The leading breast cancer charity organization has announced
that it is ending its relationship with Planned Parenthood because the latter is under investigation of whether it has used public monies to fund abortions. The Susan G. Komen Foundation for the Cure has provided grants to Planned Parenthood for breast prevention screenings and breast education at their centers throughout the country.
Leslie Aun, a Komen spokesperson, told the Associated Press
that her foundation's break with Planned Parenthood comes as a result of a policy change which blocks grant money to organizations which are under investigation by local, state, or federal authorities.
According to Planned Parenthood, funding from the Komen Foundation has provided 170,000 breast screenings over the past five years. The family planning organization has announced
a recent "emergency fund" of about $250,000, from the Amy and Lee Fikes' Foundation, that will compensate for the funds lost from the Komen Foundation.
In response to the drop in funding from the Komen Foundation, Cecile Richards, president of Planned Parenthood Federation of America, openly criticized the anti-abortion sentiments that led to the end of the relationship between the organizations. Ms. RIchards said
in a press release, "We are alarmed and saddened that the Susan G. Komen for the Cure Foundation appears to have succumbed to political pressure. Our greatest desire is for Komen to reconsider this policy and recommit to the partnership on which so many women count."
However, CBS News reports
that the Komen Foundation has denied that the cancer charity was pressured politically. "Grant making decisions are not about politics," Komen wrote. The statement added that the organization made changes to its grant standards and "implemented more stringent eligibility and performance criteria."
But, Dr. Charmaine Yoest, president and CEO of Americans United for Life, a pro-life organization, responded
, "As a breast cancer survivor, I applaud the decision made by the Komen Foundation to discontinue their partnership with the billion-dollar, abortion mega-provider, Planned Parenthood. The work of the Komen Foundation has life-saving potential and should not be intertwined with an industry dealing in death."

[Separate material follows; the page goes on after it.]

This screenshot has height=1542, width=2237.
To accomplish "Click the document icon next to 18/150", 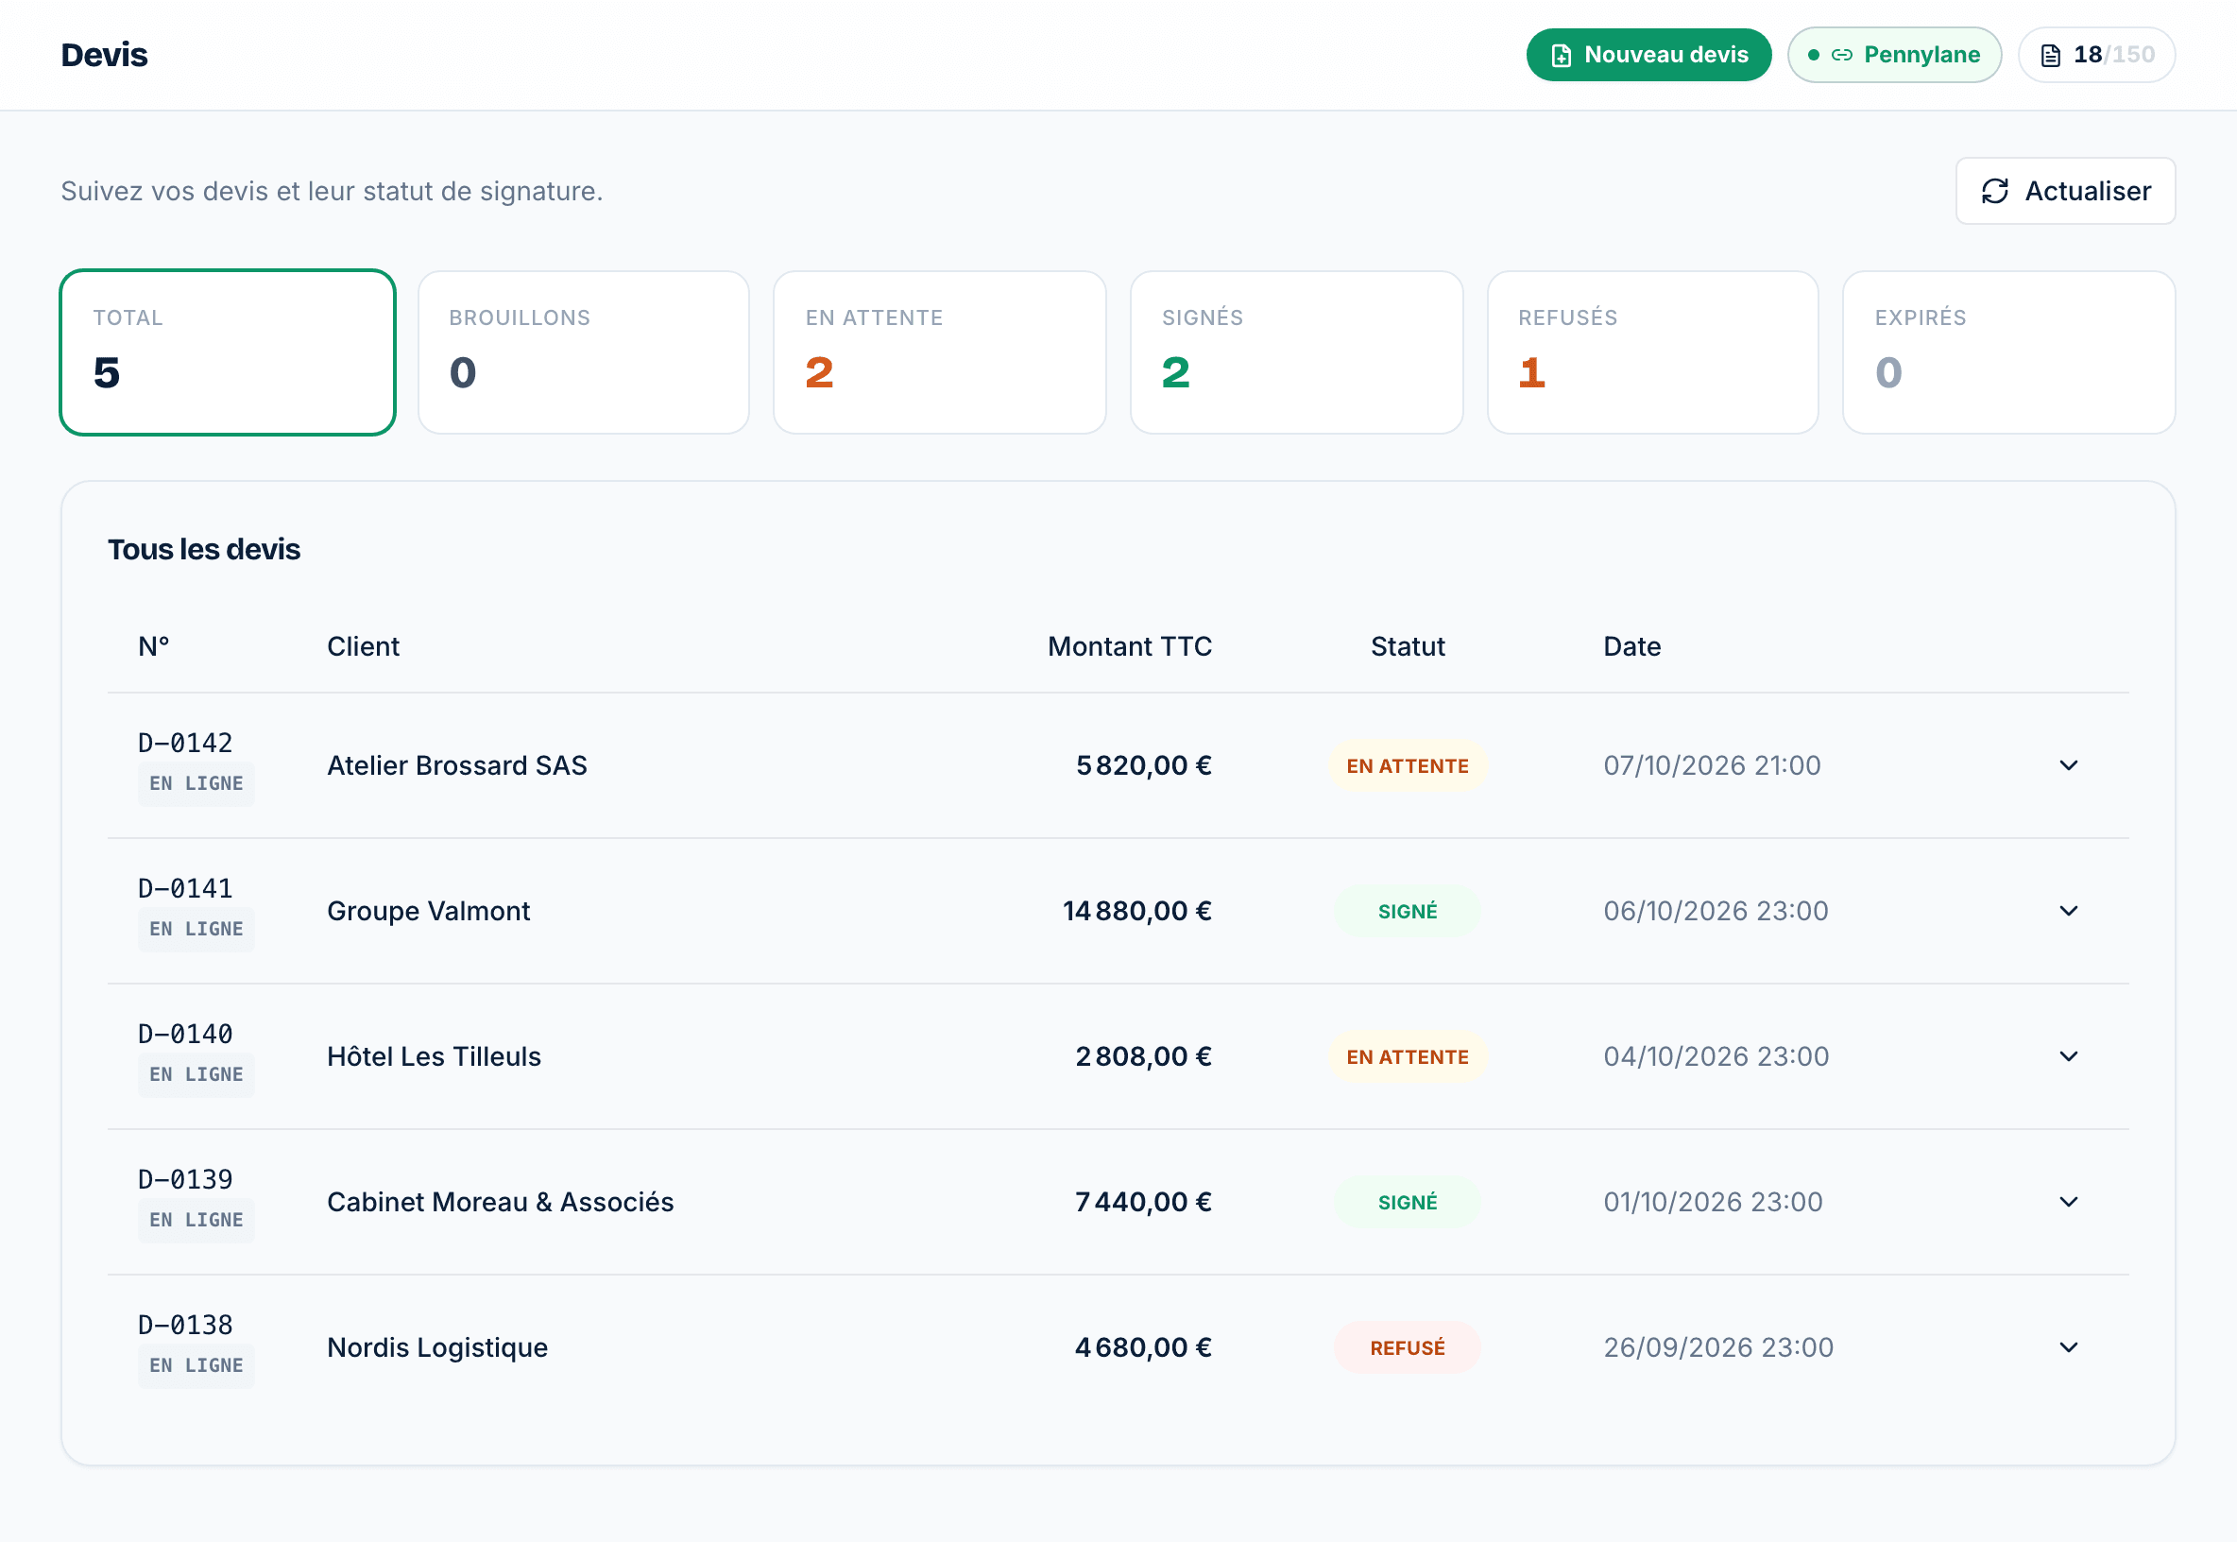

Funding for Planned Parenthood was scrutinized in April of last year when a Republican effort to block $317 million in federal funding for the organization failed during a last-minute budget deal with Democrats to avoid a government shutdown. Regarding the Komen Foundation announcement, Sen. Patty Murray (D-Washington) said
she was "extremely disappointed that politics is once again coming between women and their health care needs."
Whether due to policy changes or realization of the potential problems associated with being involved with an abortion provider, the Komen Foundation has acted wisely in ending their relationship with an organization that will only attract even further scrutiny and investigation. We can only hope that Congressional Republicans will soon demonstrate the same insight and depth of courage as the Komen Foundation.